A culpa sempre grita mais alto,
e a tua dor... me deixa frágil.
Eu não te amo —
eu te gosto;
te prendi num estado tão mórbido.
E você se recusa a perceber,
até o mundo a tua volta desflorescer.
O delicado desconforto retorna,
rasgando o teu peito em águas mornas.
Te fere com lâminas macias,
te afunda na própria melancolia.
A tua culpa eu abracei.
Te namoro sem merecer.
Se eu partir, você vai morrer.
Se eu ficar, você vai... sofrer.
Uma bola nevada — cheia de sentimentos impuros;
uma avalanche incerta te deixa sempre em apuros.
Ergues o candelabro pra tentar sentir a clareza,
mas você esqueceu: ele é fraco... inútil...
frágil demais pra tua pureza.
Tua voz me cala no meu último desejo:
te libertar do nosso penúltimo cortejo.
Esculpida em traumas que não suporta viver;
Carcomida por demônios... onde o amor se confude com prazer.
Minha Anjinha... eu quero te ver voar,
o inferno teme a chance de você estar lá.
Eu te faço mal — mas você não vê.
Eu te quero bem... eu queria te entender.
Ficar contigo é a resposta certa?
E se eu não te amar da maneira correta?
O que é o certo?

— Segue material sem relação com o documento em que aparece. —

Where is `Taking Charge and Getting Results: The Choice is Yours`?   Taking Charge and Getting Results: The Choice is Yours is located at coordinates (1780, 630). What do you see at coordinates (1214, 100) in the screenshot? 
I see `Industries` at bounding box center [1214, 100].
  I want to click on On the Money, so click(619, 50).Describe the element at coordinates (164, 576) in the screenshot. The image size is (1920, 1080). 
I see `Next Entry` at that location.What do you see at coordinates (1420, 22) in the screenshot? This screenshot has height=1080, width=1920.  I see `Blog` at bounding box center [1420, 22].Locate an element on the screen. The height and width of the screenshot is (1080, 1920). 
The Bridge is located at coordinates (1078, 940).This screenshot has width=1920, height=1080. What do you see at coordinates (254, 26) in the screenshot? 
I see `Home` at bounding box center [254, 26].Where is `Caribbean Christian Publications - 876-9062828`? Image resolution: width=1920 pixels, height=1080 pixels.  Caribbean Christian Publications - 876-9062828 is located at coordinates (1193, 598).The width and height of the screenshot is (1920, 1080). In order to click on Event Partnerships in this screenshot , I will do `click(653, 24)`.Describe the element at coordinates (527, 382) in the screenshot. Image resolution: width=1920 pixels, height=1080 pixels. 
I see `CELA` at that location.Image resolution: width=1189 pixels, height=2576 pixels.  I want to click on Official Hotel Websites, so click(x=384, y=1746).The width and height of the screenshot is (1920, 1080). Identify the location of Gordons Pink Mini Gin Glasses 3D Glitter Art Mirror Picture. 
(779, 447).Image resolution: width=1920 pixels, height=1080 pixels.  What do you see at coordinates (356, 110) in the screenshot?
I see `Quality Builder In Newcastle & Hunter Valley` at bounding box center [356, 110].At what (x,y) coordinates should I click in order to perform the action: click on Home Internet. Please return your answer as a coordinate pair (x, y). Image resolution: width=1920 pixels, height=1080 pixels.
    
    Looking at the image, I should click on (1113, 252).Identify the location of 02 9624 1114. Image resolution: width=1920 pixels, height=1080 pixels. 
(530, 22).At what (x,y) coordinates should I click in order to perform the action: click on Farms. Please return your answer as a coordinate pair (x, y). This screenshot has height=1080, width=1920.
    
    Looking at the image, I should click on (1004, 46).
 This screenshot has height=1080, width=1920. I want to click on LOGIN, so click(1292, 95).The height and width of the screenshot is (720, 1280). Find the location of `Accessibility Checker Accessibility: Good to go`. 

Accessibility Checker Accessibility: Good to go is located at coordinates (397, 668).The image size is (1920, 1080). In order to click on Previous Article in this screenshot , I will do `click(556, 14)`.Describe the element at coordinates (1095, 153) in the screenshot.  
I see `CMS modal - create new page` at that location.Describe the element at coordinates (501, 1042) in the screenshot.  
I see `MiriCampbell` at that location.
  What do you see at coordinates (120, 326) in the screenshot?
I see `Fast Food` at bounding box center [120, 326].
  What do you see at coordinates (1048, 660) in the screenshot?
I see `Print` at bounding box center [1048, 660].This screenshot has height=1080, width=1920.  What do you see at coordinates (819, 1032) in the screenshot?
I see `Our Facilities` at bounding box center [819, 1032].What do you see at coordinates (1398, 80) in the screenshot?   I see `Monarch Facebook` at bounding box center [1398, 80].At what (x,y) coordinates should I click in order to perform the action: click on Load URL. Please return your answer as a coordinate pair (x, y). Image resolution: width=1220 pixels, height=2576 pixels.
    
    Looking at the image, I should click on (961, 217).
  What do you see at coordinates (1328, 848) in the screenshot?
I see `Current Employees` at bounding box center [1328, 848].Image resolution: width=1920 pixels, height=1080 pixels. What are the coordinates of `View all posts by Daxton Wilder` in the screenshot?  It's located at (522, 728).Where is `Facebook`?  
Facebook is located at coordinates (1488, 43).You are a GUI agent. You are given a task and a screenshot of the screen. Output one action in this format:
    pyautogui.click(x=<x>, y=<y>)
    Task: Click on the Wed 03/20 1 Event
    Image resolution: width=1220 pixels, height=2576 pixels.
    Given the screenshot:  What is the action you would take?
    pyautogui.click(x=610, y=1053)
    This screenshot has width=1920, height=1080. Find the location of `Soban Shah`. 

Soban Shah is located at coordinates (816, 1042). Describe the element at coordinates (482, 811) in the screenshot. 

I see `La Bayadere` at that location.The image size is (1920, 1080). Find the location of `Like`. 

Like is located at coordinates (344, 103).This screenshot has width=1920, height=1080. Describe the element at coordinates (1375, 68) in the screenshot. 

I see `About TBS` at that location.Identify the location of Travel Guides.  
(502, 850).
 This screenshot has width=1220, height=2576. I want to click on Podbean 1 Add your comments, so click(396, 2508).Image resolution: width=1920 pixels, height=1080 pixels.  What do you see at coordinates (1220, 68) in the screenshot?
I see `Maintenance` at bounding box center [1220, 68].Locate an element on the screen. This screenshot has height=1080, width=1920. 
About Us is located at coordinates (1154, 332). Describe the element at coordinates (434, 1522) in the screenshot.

O que é o incorreto?
Pra quê me questionar — se eu só te quero por perto.
barítono esvaindo ao vento;
meu olhar chora em lamento.
A minha culpa se contorce por dentro —
um órgão candente, pulsante adentro.
E, quando finalmente o meu coração se rasgar;
pecados colossais começarão a se chocar.
Pela última vez, absorvo o veneno entre as tuas feridas —
Por favor... voe... viva... ame... e não relute ao se afastar das velhas entranhas.